Texas Pharmacist Convicted for Conspiring to Unlawfully Dispense over 100,000 Opioid Pills

A federal jury in Houston convicted a Texas pharmacist on September 13, 2023, for her role in a pill-mill pharmacy that unlawfully dispensed over 100,000 opioid pills in exchange for cash.

According to court documents and evidence presented at trial, from January 2014 to January 2018, the defendant was a relief pharmacist at a cash-only, pill-mill pharmacy. The pharmacy dispensed controlled substances to drug traffickers in exchange for hundreds of dollars, often based on prescriptions that were fraudulent and issued in the names of physicians whose identities were stolen. The defendant filled large volumes of cookie-cutter prescriptions for the opioids hydrocodone 10-325mg and oxycodone 30mg and for carisoprodol, alprazolam, and promethazine with codeine, often in combination, knowing these controlled substances were likely to be diverted or abused.

The jury convicted the defendant of one count of conspiracy to unlawfully distribute and dispense controlled substances. She is scheduled to be sentenced on Jan. 11, 2024, and faces a maximum penalty of 20 years in prison. She was the last-remaining defendant charged in this case. Three co-defendants previously pleaded guilty to the conspiracy.

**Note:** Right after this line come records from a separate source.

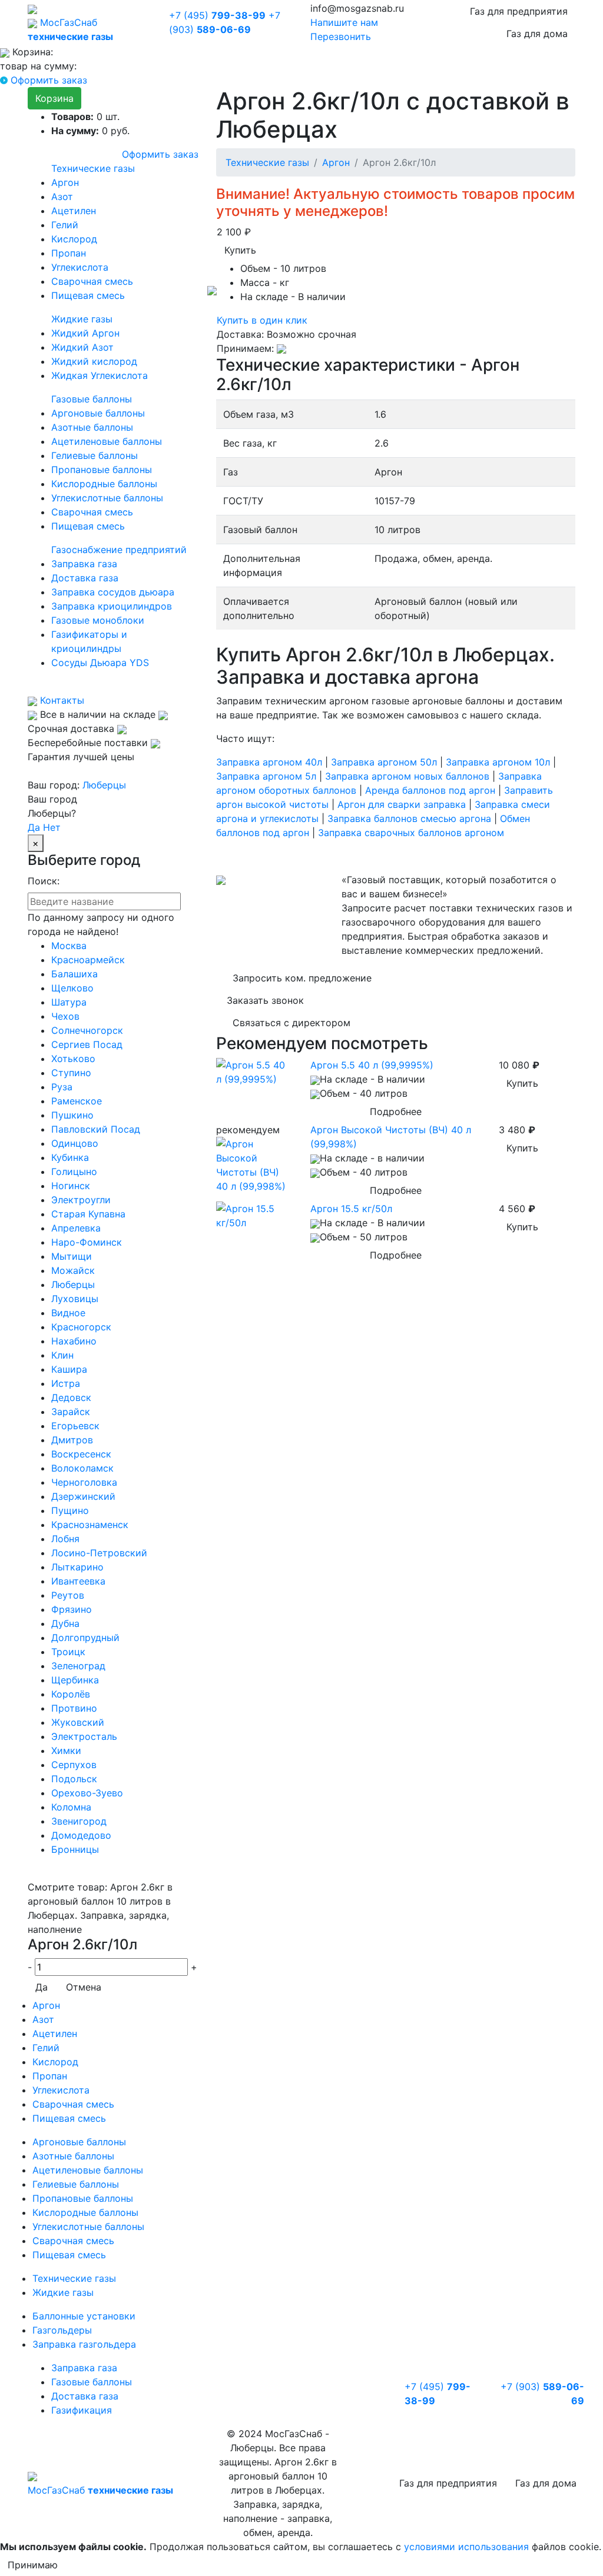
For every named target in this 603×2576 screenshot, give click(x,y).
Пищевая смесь (88, 295)
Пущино (70, 1510)
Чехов (65, 1016)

The Justice Department’s Fraud Section leads the Criminal Division’s efforts to combat healthcare fraud through the Health Care Fraud Strike Force Program. Since March 2007, this program, comprised of 15 strike forces operating in 25 federal districts, has charged more than 5,000 defendants who collectively have billed the Medicare program for more than $24 billion. In addition, the Centers for Medicare & Medicaid Services (CMS), working in conjunction with the Office of the Inspector General (OIG) for the Department of Health and Human Services (DHHS), are taking steps to hold providers accountable for their involvement in healthcare fraud schemes.

Compliance Perspective

Issue

According to F755, facilities must provide pharmaceutical services (including procedures that ensure the accurate acquiring, receiving, dispensing, and administering of all drugs and biologicals) to meet the needs of each resident. Facilities must employ or obtain the services of a licensed pharmacist who provides consultation on all aspects of the provision of pharmacy services in the facility, establishes a system of records of receipt and disposition of all controlled drugs in sufficient detail to enable an accurate reconciliation, and determines that drug records are in order and that an account of all controlled drugs is maintained and periodically reconciled. Regulations require that the facility have a system to account for controlled medications’ receipt and disposition in sufficient detail to enable an accurate reconciliation, and that the facility conduct a periodic reconciliation. F761 says that facilities must provide separately locked, permanently affixed compartments for storage of controlled drugs listed in Schedule II of the Comprehensive Drug Abuse Prevention and Control Act of 1976 and other drugs subject to abuse, except when the facility uses single unit package drug distribution systems in which the quantity stored is minimal and a missing dose can be readily detected.

Discussion Points

    • Review policies and procedures regarding the management of controlled substances in order to prevent loss, diversion, or accidental exposure.
    • Train staff regarding the required documentation of and accounting for controlled medications prescribed and administered to residents, and to report any suspected incident of diversion to a supervisor or through the Hotline.
    • Periodically audit to ensure that all controlled substances are accounted for each shift, and that proper documentation of controlled substances has occurred. Compare controlled substance sign-out logs with Medication Administration Records and progress notes to determine that accurate recording has occurred. Interview residents to determine that their comfort level is in keeping with expectations based on physician orders for pain relieving drugs. Thoroughly investigate and respond to any identified concerns. Your consultant pharmacist can be included in this effort.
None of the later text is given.